By: Rebekah Devorak | Opinions Editor
Imagine waking up and deciding upon hearing the sound of your alarm clock to check your Duquesne email account, praying it says your class today is canceled. Instead, what pops up on that bright and foreboding screen is a notification that all classes are canceled forever, because the university is shutting its doors permanently.
Could you imagine being forced to completely rethink the rest of your life at the drop of a hat? How would you financially deal with your student loans? How would you figure out what to do next?
That’s currently what the reeling minds of former ITT Technical Institute students are trying to figure out after the for-profit campuses across the United States closed on Sept. 6, including the two Pittsburgh locations.
ITT Technical Institute closed amid various federal investigations, and the announcement came just a short while after the government stated it would no longer provide federal aid for those attending because they believed the company’s future was “too risky.”
According to its website, ITT Technical Institute enrolls over 45,000 students. That’s nearly five times the size of Duquesne’s student body left to fend for themselves. With a tagline “An Education for the Future,” you would think that ITT Technical Institute would be able to supply students with something along those lines. Instead, these poor kids are trapped in a terrifying situation. What’s happening with the school is just another example of why for-profit universities are an abomination to the idea of higher education.
For starters, for-profit schools are basically just buzzards waiting to pick at the monetary remains of people, young and old, in desperate situations. For-profit universities — such as ITT Technical Institute, University of Phoenix and DeVry University — are only concerned with being as profitable as possible. They’re only interested in attracting students to attend so that the business can continue to make money.
Therefore, most for-profit schools market themselves as being quick and affordable, essentially the SparkNotes version of attending a four-year university. Those who want to get some sort of education, but for whatever reason cannot or choose not to attend a school like Duquesne, take advantage of it because that seems like a fantastic deal.
In reality, it’s far from that.
According to the Center for Online Education, the average cost of attending a for-profit school in 2013 was actually over $4,000 higher than attending a private or public non-profit university, with tuition at $15,130 versus just $11,093.
The main difference between a for-profit and non-profit university is sort of self-explanatory: One takes the money it makes as profit and the other uses it to pay staff members, build curriculum, maintain buildings, etc.
However, the Center for Online Education states that in 2012, full-time for-profit faculty members by far made the least when compared to non-profit faculty. A professor at a school like ITT Technical Institute made just $54,413 that year when a professor at a two-year college, the second lowest average yearly salary, made $62,568.
Wouldn’t you think that with all that extra cash, for-profit schools could afford to pay well?
But what is worse beyond the money is the fact that these schools simply do not care about students’ dreams.
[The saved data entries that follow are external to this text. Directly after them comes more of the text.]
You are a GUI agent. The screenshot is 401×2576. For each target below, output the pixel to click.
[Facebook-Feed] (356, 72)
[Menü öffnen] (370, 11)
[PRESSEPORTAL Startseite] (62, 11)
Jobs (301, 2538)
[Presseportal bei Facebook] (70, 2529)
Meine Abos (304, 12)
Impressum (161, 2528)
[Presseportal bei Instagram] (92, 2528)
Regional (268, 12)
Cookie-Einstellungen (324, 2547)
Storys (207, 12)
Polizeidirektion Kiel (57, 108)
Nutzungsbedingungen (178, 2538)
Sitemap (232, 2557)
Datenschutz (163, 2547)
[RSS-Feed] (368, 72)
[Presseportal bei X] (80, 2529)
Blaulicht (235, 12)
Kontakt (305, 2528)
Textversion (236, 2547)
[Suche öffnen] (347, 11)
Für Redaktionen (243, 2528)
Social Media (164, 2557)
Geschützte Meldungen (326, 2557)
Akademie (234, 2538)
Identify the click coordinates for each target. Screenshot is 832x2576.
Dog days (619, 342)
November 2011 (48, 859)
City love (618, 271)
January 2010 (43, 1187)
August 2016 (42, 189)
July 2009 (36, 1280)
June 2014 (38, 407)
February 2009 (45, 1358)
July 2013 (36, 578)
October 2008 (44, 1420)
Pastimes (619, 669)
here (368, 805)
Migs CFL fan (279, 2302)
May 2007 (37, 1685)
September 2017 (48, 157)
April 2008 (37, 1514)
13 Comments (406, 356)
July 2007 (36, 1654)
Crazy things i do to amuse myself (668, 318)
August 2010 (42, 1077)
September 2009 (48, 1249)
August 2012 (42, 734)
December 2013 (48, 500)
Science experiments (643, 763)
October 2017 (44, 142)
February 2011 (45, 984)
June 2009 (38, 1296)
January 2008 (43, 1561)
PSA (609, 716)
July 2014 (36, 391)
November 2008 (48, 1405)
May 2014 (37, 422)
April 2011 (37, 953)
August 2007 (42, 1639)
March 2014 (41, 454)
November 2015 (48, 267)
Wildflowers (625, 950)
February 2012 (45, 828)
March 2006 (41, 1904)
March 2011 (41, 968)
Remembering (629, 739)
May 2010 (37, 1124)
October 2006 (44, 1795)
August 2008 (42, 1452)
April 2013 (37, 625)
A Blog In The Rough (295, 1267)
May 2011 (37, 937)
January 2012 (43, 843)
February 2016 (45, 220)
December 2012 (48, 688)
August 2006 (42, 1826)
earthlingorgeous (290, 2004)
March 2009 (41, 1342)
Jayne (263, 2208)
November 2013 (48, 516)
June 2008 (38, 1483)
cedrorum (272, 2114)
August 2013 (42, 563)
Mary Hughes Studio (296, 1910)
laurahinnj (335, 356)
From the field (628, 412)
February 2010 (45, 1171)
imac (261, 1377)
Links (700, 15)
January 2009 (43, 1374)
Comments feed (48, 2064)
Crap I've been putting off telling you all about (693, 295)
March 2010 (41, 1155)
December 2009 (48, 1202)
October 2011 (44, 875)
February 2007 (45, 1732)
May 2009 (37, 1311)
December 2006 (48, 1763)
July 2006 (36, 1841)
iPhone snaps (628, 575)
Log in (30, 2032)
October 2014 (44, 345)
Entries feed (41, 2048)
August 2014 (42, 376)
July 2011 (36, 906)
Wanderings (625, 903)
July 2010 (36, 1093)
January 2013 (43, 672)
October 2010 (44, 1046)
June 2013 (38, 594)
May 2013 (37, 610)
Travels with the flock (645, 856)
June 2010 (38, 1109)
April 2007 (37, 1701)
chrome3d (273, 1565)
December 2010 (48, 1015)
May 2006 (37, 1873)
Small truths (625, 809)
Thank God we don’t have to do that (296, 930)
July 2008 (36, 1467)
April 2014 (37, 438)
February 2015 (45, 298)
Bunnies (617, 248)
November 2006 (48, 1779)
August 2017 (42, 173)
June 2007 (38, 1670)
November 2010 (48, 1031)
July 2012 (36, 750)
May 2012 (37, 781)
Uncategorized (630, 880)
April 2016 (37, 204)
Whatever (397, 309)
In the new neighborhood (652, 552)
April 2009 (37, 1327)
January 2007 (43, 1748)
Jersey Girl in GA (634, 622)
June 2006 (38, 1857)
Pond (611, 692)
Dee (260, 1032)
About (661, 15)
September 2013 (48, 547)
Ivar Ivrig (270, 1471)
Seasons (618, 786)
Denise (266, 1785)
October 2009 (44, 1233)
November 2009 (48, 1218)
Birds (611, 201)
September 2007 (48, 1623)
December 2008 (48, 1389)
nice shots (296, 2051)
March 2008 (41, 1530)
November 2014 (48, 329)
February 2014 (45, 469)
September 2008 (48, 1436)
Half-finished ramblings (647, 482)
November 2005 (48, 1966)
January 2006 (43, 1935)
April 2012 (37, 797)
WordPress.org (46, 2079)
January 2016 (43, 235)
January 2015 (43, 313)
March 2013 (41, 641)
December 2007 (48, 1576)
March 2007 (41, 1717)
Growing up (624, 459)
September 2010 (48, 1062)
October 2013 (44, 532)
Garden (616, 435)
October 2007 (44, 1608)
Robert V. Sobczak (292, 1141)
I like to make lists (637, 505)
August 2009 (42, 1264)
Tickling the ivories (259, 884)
These are kids who want to make their lives better through higher education, and these universities could not be more apathetic in regard to that. It’s like ITT Technical Institute did not even consider the repercussions of what its students would face when it made the snap decision to close.
To those who own these companies, a student is merely a walking dollar sign. We all gripe about how expensive college is today, but at least we are getting an education that will not suddenly pull the rug out from under our feet when it decides we aren’t making it enough money.
So when Duquesne begins to annoy you with trivial matters like not having enough parking spaces in the garages or not having enough food variety at Towers, know that you are at least learning something worthwhile from a place that does not try to take advantage of you and truly cares about your goals.
You will be getting the single most important thing that ITT Technical Institute could not provide for its students, and that really is “An Education for the Future.”